This is written by Jodie Foster.
We’ve all seen the headlines at the check-out counter. “Kristen Stewart Caught.” We’ve all thumbed the glossy pages here and there. “Kris and Rob a couple?” We all catch the snaps. “I like that dress. I hate the hair. Cute couple. Bad shoes.” There’s no guilt in acknowledging the human interest in public linens. It’s as old as the hills. Lift up beautiful young people like gods and then pull them down to earth to gaze at their seams. See, they’re just like us. But we seldom consider the childhoods we unknowingly destroy in the process.
I have been an actress since I was 3 years old, 46 years to date. I have no memories of a childhood outside the public eye. I am told people look to me as a success story. Often complete strangers approach me and ask, How have you stayed so normal, so well-adjusted, so private? I usually lie and say, “Just boring I guess.” The truth is, like some curious radioactive mutant, I have invented my own gothic survival tools. I have fashioned rules to control the glaring eyes. Maybe I’ve organized my career choices to allow myself (and the ones I truly love) maximum personal dignity. And, yes, I have neurotically adapted to the gladiator sport of celebrity culture, the cruelty of a life lived as a moving target. In my era, through discipline and force of will, you could still manage to reach for a star-powered career and have the authenticity of a private life. Sure, you’d have to lose your spontaneity in the elaborate architecture. You’d have to learn to submerge beneath the foul air and breathe through a straw. But at least you could stand up and say, I will not willfully participate in my own exploitation. Not anymore. If I were a young actor or actress starting my career today in the new era of social media and its sanctioned hunting season, would I survive? Would I drown myself in drugs, sex, and parties? Would I be lost?

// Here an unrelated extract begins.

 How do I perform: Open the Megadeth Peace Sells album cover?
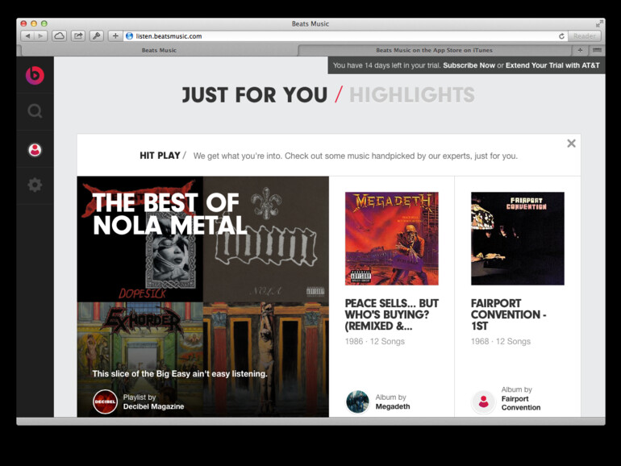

I’ve said it before and I will say it again: if I were a young actor today I would quit before I started. If I had to grow up in this media culture, I don’t think I could survive it emotionally. I would only hope that someone who loved me, really loved me, would put their arm around me and lead me away to safety. Sarah Tobias would never have danced before her rapists in The Accused. Clarice would never have shared the awful screaming of the lambs to Dr. Lecter. Another actress might surely have taken my place, opened her soul to create those characters, surrendered her vulnerabilities. But would she have survived the paparazzi peering into her windows, the online harassment, the public humiliations, without overdosing in a hotel room or sticking her face with needles until she became unrecognizable even to herself?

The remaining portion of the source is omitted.